| Set exercise |
Reproduce each of the lines below word for word, without changing anything.

Excerpt from a dataset
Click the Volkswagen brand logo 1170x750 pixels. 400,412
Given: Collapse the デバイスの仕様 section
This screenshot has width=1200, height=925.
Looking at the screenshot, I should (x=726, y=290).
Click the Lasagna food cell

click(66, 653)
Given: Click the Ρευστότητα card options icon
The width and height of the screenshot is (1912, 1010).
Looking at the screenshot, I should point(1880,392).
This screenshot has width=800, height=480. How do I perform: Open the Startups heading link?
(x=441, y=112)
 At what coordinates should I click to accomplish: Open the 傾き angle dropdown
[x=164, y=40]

| Solution to the exercise |
Click the Volkswagen brand logo 1170x750 pixels. 400,412
Given: Collapse the デバイスの仕様 section
This screenshot has width=1200, height=925.
Looking at the screenshot, I should (x=726, y=290).
Click the Lasagna food cell

click(66, 653)
Given: Click the Ρευστότητα card options icon
The width and height of the screenshot is (1912, 1010).
Looking at the screenshot, I should point(1880,392).
This screenshot has width=800, height=480. How do I perform: Open the Startups heading link?
(x=441, y=112)
 At what coordinates should I click to accomplish: Open the 傾き angle dropdown
[x=164, y=40]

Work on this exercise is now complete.